Stored data
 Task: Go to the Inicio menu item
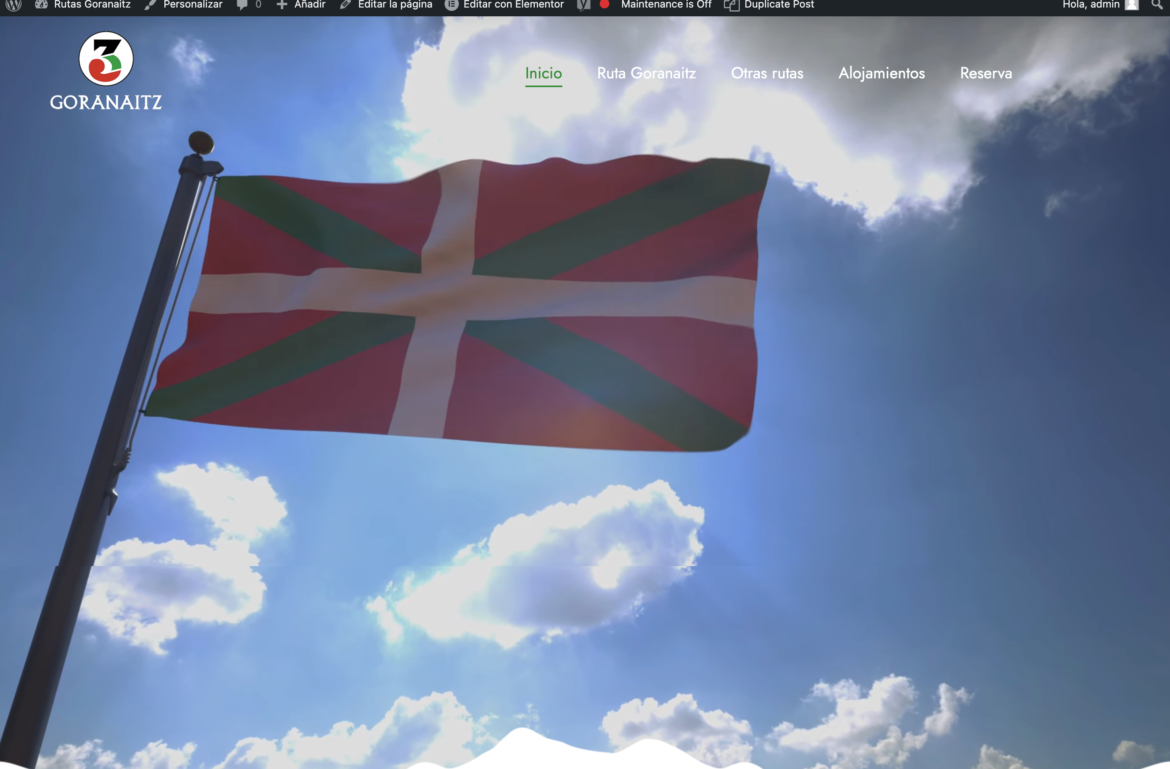543,73
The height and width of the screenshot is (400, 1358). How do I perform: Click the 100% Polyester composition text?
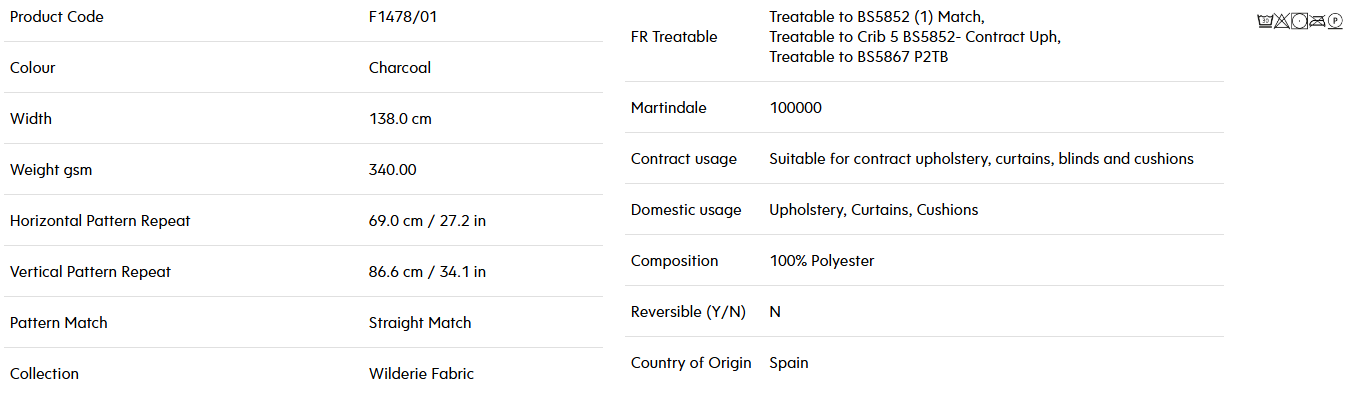coord(822,261)
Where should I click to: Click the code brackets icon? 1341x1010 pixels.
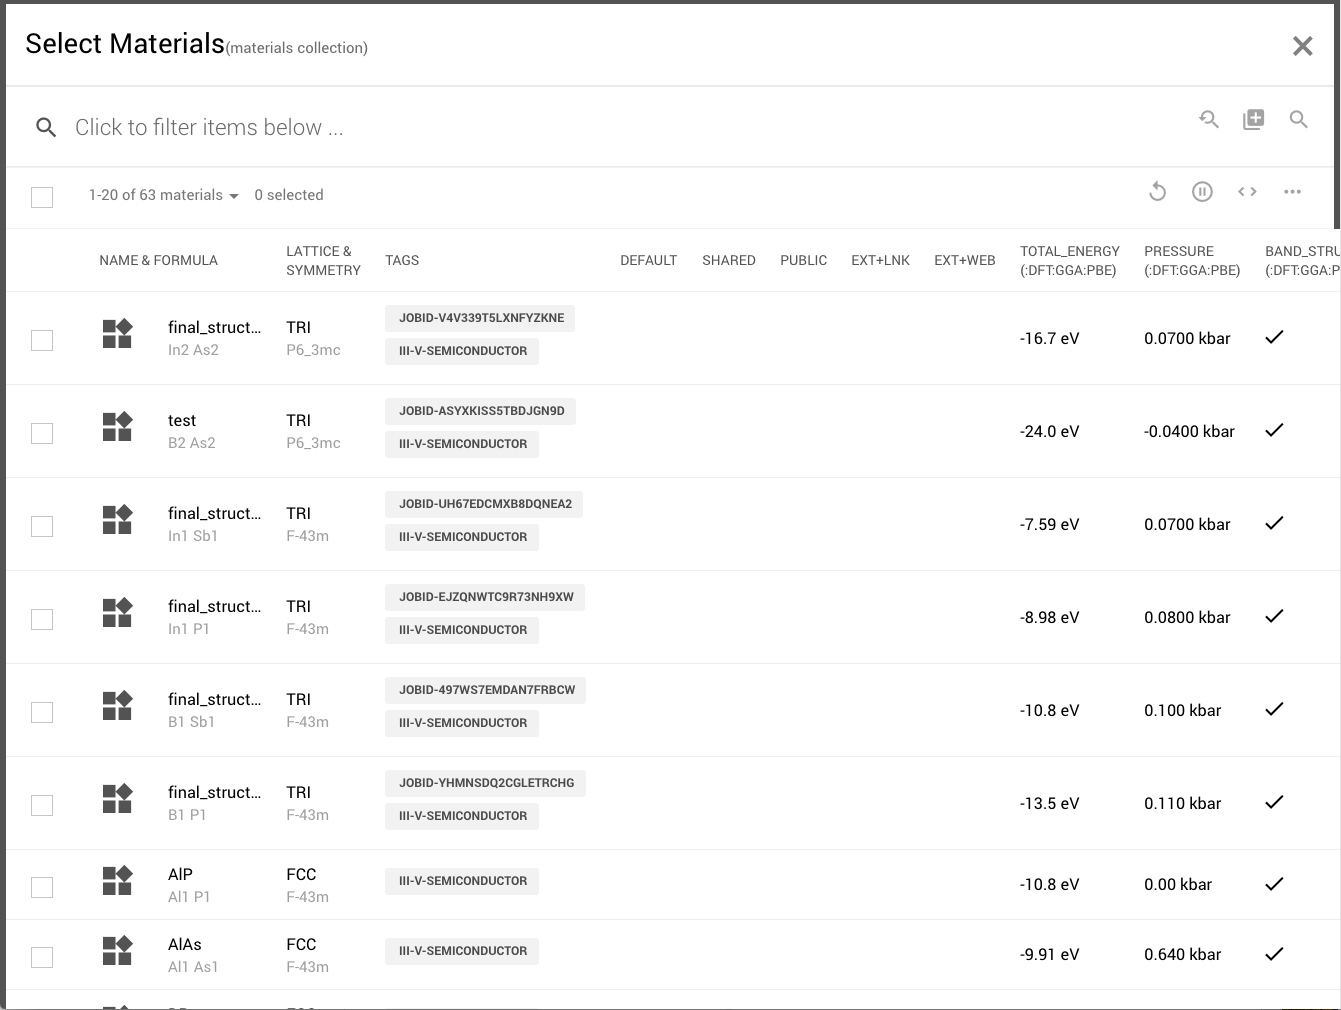(x=1247, y=192)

## Prompt:
Your task is a word-for-word transcription of the entries, leaving out all pictures.

## Your response:
 Task: Go to the Inicio menu item
543,73
The height and width of the screenshot is (400, 1358). How do I perform: Click the 100% Polyester composition text?
coord(822,261)
Where should I click to: Click the code brackets icon? 1341x1010 pixels.
(x=1247, y=192)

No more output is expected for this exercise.